[What needs to be done] Check each line of the entries for "price" and report the ones that have it.

[Data extract]
·····

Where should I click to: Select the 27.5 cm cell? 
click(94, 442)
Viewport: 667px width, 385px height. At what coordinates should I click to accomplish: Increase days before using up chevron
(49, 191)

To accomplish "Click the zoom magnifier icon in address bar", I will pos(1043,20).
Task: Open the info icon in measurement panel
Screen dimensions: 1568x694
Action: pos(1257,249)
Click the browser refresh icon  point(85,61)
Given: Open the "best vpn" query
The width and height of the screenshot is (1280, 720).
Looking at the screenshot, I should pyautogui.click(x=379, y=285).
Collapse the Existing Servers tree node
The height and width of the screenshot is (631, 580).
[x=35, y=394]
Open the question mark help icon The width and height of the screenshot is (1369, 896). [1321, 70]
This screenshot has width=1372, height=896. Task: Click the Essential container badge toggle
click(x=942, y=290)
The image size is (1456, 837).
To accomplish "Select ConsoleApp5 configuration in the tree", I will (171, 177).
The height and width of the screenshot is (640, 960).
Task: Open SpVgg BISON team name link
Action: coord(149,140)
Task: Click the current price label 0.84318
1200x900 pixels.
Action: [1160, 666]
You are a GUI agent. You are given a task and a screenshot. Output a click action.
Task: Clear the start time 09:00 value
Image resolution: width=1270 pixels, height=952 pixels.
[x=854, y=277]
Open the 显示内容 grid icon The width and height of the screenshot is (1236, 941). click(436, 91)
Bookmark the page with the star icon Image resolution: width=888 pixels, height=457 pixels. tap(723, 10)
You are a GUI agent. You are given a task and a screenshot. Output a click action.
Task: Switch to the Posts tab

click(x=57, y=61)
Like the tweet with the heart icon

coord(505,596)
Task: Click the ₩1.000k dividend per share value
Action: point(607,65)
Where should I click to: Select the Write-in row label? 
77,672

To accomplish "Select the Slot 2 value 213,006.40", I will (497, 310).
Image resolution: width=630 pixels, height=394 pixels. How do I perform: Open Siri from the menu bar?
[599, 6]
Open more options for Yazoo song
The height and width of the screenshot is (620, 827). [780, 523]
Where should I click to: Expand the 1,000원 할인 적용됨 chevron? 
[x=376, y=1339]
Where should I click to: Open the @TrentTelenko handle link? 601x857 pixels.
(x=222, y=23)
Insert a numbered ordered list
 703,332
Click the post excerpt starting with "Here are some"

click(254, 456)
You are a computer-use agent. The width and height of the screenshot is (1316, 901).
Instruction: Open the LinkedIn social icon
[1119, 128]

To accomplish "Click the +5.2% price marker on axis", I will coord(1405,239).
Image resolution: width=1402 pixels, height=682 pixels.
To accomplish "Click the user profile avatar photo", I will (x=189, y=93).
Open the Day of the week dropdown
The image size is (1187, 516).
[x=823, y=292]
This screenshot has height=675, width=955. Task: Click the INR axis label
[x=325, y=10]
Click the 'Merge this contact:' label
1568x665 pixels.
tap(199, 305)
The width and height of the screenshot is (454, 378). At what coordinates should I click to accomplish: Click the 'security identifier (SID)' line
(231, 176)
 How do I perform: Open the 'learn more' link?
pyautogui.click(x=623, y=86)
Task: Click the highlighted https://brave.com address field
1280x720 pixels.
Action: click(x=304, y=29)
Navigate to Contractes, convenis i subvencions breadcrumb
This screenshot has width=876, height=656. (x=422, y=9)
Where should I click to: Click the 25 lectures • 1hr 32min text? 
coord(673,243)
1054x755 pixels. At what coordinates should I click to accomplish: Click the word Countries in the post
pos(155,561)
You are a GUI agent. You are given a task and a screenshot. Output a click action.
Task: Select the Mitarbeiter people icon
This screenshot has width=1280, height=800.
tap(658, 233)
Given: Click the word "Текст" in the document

·····

[Written response]
Task: Click the current price label 0.84318
To accomplish "Click the +5.2% price marker on axis", I will coord(1405,239).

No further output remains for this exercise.